__Work to be completed__. Can you pull out each line of the data below that includes the word "Tính"?

__Materials provided__.
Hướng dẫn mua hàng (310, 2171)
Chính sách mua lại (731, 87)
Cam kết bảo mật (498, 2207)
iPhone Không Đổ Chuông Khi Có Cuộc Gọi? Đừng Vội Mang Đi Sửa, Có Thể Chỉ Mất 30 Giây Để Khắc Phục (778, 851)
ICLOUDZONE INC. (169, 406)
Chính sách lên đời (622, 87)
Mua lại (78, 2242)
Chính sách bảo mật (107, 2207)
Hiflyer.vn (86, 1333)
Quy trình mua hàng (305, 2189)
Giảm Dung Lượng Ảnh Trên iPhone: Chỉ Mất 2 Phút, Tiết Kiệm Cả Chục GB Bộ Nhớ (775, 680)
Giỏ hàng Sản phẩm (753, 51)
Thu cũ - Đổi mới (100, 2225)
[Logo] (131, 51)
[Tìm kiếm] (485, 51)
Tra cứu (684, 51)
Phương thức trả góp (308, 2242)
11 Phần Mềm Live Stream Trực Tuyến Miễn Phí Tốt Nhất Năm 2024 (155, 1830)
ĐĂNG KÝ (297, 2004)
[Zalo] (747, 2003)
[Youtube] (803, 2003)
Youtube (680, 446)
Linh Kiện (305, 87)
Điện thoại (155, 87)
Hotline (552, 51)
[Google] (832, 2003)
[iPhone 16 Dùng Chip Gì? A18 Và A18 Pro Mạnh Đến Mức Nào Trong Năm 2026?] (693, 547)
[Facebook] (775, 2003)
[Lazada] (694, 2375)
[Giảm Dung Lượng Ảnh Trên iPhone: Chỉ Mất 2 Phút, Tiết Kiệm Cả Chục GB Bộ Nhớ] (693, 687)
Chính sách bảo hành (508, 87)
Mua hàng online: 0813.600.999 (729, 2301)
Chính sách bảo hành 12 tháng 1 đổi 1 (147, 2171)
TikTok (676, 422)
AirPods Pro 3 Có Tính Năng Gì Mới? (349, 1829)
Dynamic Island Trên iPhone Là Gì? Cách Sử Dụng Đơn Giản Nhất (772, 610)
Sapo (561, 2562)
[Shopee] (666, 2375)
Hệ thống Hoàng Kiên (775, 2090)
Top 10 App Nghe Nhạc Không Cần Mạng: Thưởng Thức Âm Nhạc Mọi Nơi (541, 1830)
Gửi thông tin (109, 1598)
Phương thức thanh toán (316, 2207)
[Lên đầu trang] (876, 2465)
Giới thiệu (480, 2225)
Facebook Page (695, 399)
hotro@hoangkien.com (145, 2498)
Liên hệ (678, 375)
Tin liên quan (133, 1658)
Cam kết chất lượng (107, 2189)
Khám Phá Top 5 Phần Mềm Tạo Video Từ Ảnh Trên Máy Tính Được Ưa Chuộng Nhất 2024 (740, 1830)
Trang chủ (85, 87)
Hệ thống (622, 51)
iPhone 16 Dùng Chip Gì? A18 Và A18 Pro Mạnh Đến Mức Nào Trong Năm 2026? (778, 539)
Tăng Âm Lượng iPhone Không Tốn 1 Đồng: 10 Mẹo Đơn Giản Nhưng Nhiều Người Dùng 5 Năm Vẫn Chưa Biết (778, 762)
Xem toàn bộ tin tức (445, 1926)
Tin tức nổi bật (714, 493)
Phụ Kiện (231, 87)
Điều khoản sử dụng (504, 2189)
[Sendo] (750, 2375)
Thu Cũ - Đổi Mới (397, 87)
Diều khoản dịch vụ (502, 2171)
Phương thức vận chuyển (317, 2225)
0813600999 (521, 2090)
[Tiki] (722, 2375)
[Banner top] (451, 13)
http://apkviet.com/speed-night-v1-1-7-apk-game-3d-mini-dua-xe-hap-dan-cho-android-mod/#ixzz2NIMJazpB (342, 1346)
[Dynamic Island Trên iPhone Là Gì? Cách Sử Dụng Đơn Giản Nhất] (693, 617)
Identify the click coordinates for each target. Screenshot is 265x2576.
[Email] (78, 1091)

__Written solution__.
AirPods Pro 3 Có Tính Năng Gì Mới? (349, 1829)
Khám Phá Top 5 Phần Mềm Tạo Video Từ Ảnh Trên Máy Tính Được Ưa Chuộng Nhất 2024 (740, 1830)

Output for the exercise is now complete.